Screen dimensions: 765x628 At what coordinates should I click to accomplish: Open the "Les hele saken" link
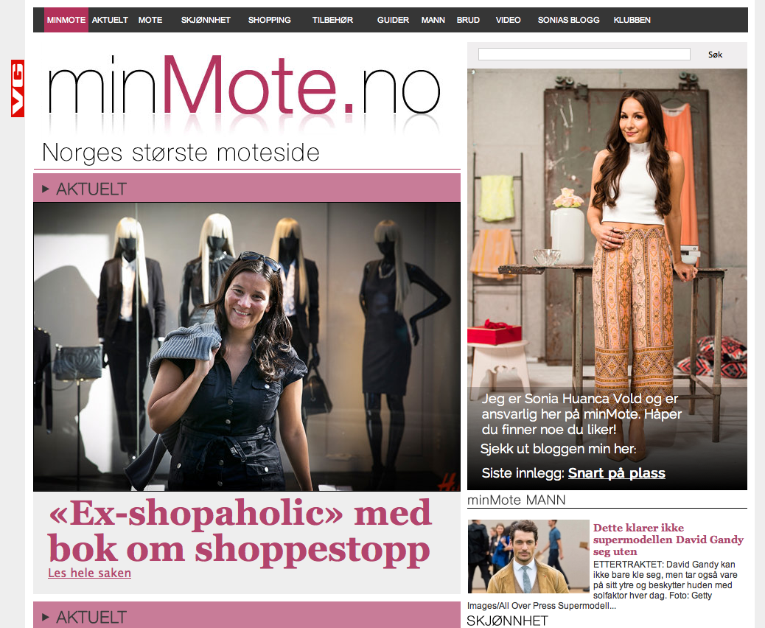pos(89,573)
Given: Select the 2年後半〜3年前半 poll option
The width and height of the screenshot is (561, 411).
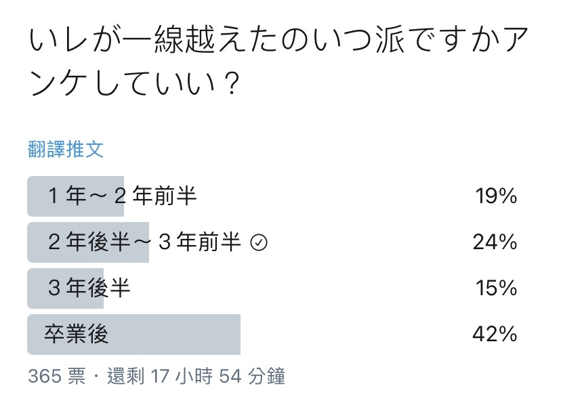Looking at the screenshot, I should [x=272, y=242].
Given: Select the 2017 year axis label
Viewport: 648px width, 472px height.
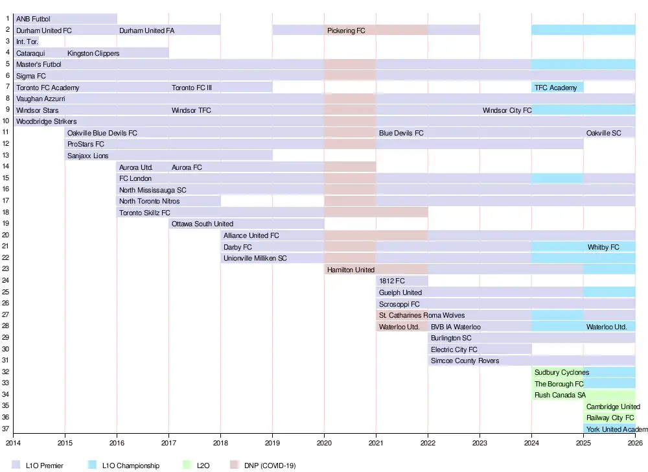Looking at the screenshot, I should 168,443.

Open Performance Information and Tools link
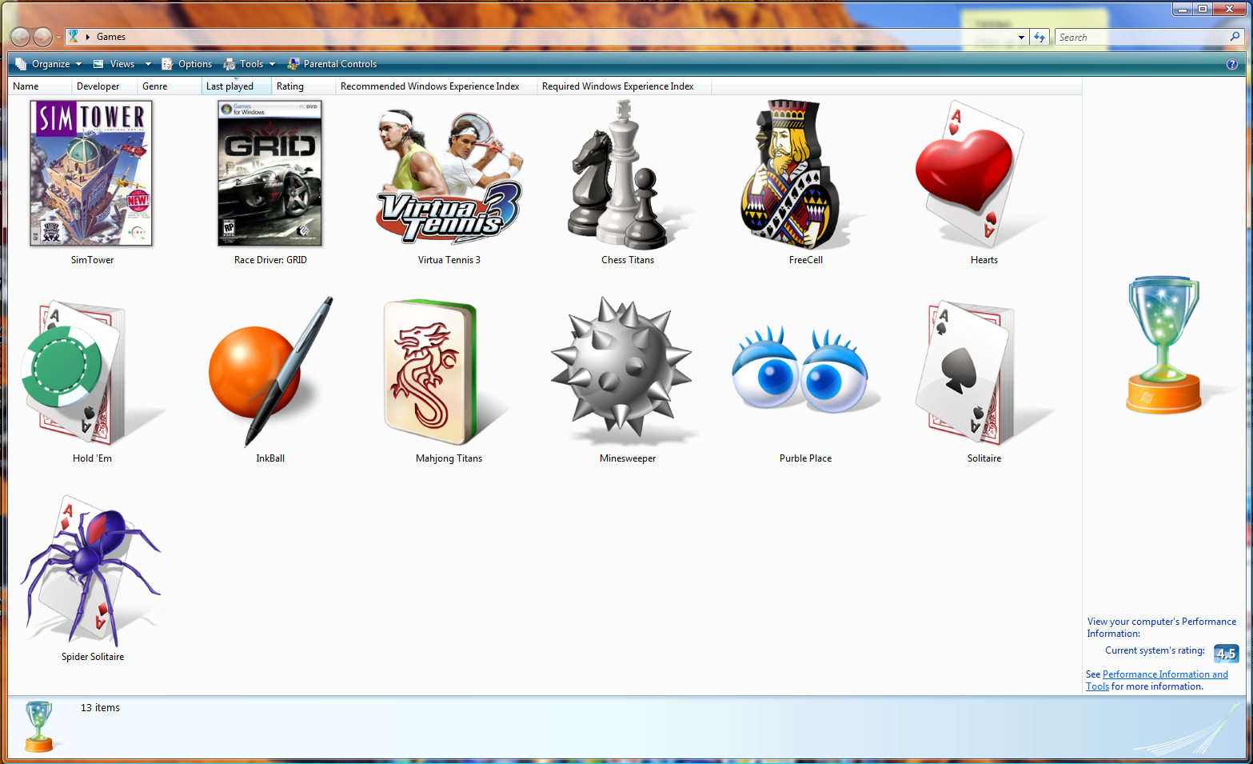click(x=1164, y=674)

EXERCISE DIRECTIONS
Return the text lines of all the entries above verbatim, omitting the pictures.

RESULT
Screen dimensions: 765x628 At what coordinates should I click to accomplish: Open the "Les hele saken" link
pos(89,573)
Given: Select the 2年後半〜3年前半 poll option
The width and height of the screenshot is (561, 411).
Looking at the screenshot, I should [x=272, y=242].
Given: Select the 2017 year axis label
Viewport: 648px width, 472px height.
Looking at the screenshot, I should 168,443.

Open Performance Information and Tools link
click(x=1164, y=674)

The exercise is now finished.